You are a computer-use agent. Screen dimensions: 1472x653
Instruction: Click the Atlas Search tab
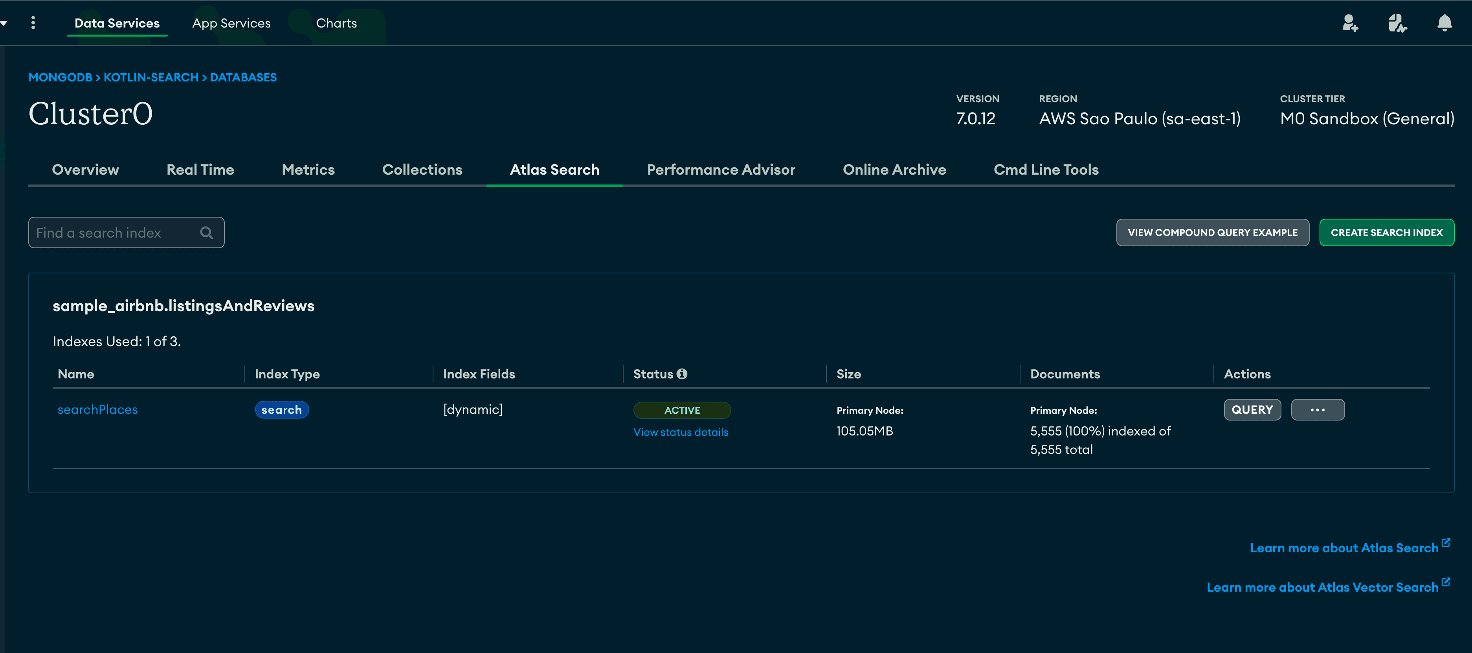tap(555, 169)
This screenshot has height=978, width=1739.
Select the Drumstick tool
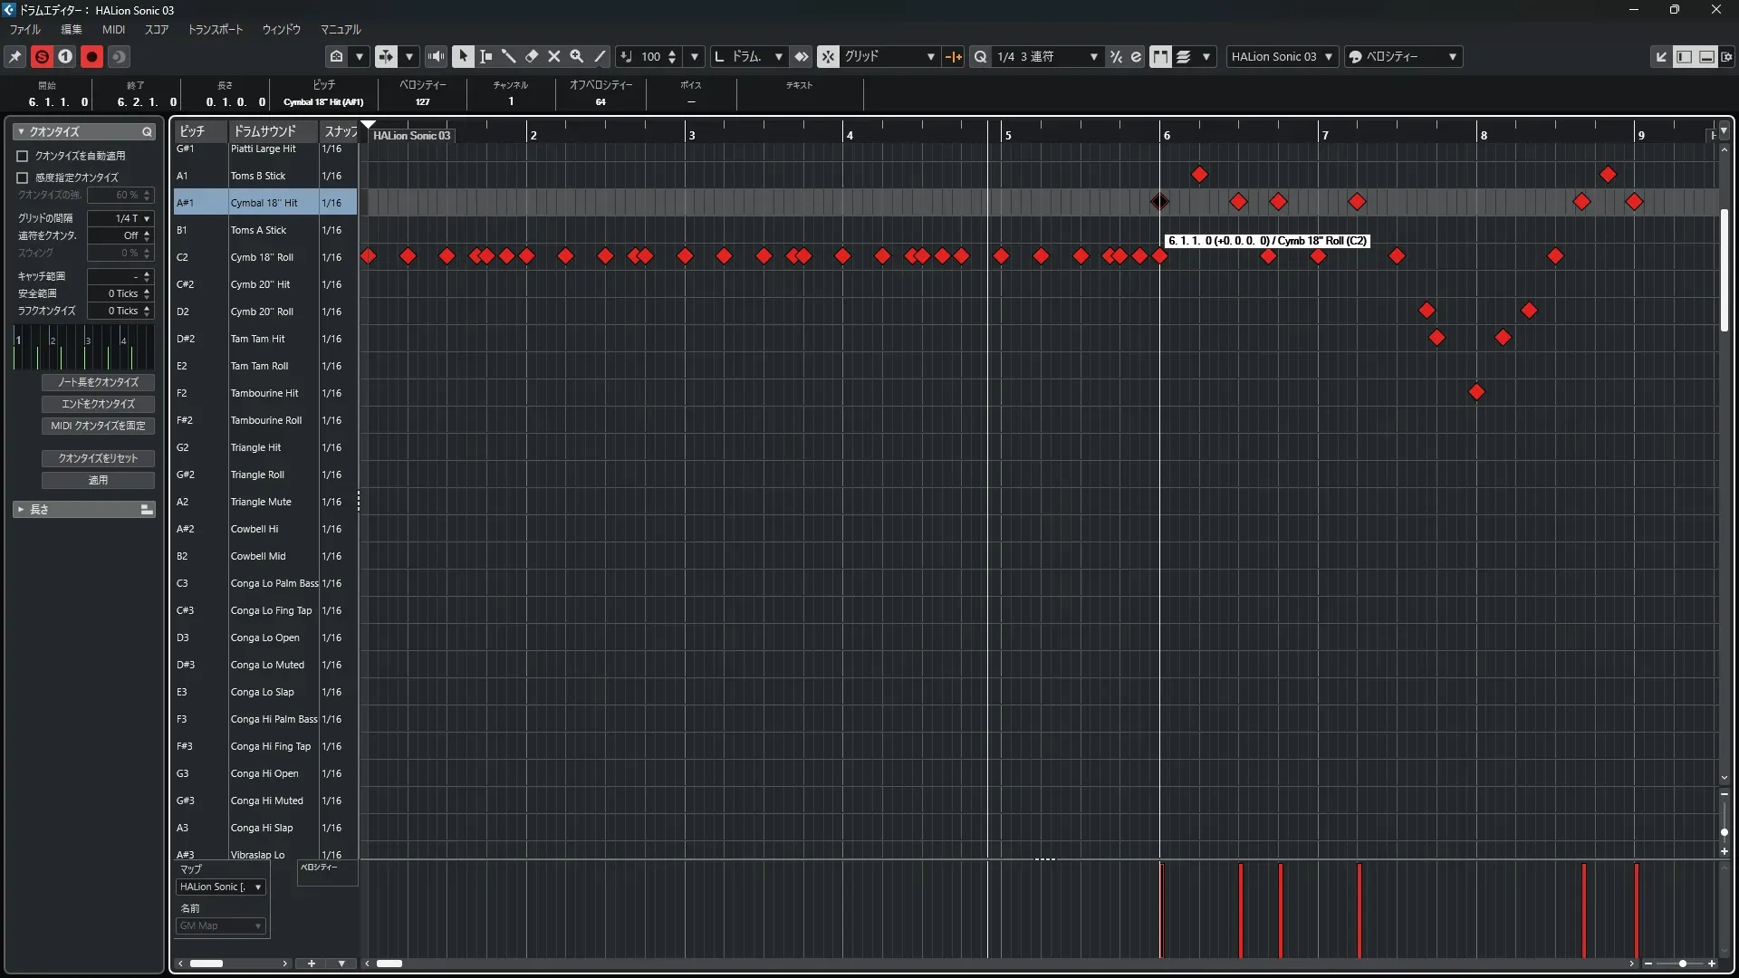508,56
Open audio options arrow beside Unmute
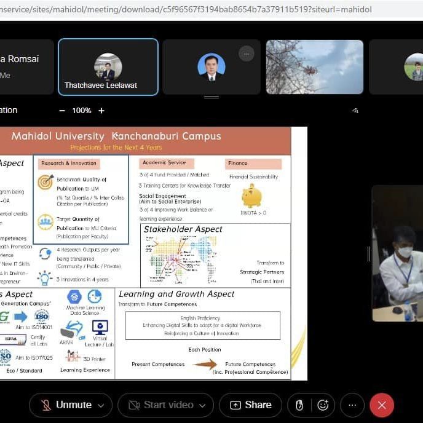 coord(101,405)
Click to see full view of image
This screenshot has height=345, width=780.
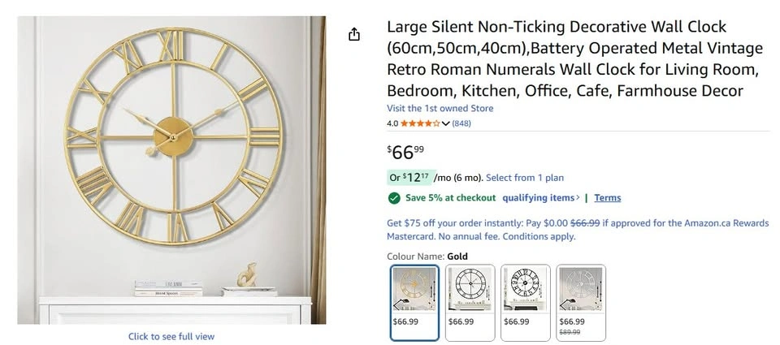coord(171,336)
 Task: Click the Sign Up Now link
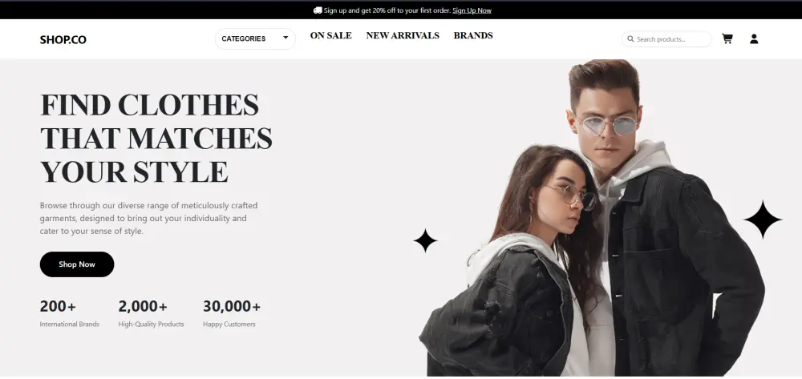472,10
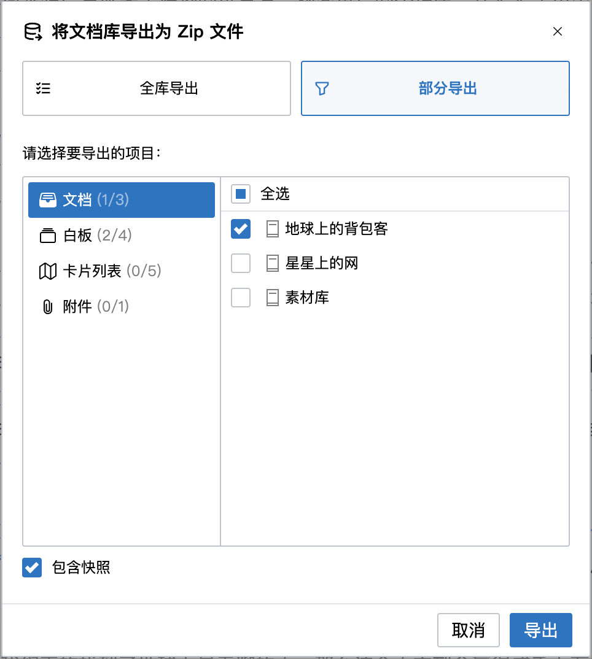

+--

*Stated exercise*: Copy every line of the records above word for word, leaving out the pictures.

*Final result*:
You are a computer-use agent. Screen dimensions: 1472x653
Instruction: Click the Atlas Search tab
tap(555, 169)
This screenshot has height=978, width=1739.
Select the Drumstick tool
508,56
Open audio options arrow beside Unmute
 coord(101,405)
Click to see full view of image
This screenshot has height=345, width=780.
coord(171,336)
 Task: Click the Sign Up Now link
472,10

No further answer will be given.